[Try it] Read the data below line by line and copy each one with "Vehicles" in it.

Saved entries

------------

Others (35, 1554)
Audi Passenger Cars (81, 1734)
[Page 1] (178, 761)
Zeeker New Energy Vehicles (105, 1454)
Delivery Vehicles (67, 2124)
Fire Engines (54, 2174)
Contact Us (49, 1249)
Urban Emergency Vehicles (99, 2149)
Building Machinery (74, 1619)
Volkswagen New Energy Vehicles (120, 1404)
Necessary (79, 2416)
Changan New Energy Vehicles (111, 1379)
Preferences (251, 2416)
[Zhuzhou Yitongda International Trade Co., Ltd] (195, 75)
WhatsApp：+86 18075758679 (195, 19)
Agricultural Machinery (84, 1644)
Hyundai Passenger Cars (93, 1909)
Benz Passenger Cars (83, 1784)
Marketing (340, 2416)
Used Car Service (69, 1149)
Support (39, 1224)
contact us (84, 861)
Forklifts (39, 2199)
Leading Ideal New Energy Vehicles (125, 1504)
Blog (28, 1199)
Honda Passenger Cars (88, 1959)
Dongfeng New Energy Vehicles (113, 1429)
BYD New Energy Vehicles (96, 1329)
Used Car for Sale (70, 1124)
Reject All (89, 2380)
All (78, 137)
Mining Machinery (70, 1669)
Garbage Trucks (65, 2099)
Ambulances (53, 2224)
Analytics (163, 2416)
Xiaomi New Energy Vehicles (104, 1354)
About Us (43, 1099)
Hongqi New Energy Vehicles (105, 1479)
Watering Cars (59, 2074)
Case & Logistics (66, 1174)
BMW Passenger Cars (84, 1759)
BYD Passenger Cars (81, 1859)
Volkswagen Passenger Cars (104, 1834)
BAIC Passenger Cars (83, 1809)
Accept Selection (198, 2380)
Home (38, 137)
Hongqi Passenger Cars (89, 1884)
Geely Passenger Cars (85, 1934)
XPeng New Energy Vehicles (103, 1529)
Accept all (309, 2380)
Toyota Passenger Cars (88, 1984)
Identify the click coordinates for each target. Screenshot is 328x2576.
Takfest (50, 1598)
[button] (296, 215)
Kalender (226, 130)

------------

[Reply to the exercise]
Zeeker New Energy Vehicles (105, 1454)
Delivery Vehicles (67, 2124)
Urban Emergency Vehicles (99, 2149)
Volkswagen New Energy Vehicles (120, 1404)
Changan New Energy Vehicles (111, 1379)
Leading Ideal New Energy Vehicles (125, 1504)
Dongfeng New Energy Vehicles (113, 1429)
BYD New Energy Vehicles (96, 1329)
Xiaomi New Energy Vehicles (104, 1354)
Hongqi New Energy Vehicles (105, 1479)
XPeng New Energy Vehicles (103, 1529)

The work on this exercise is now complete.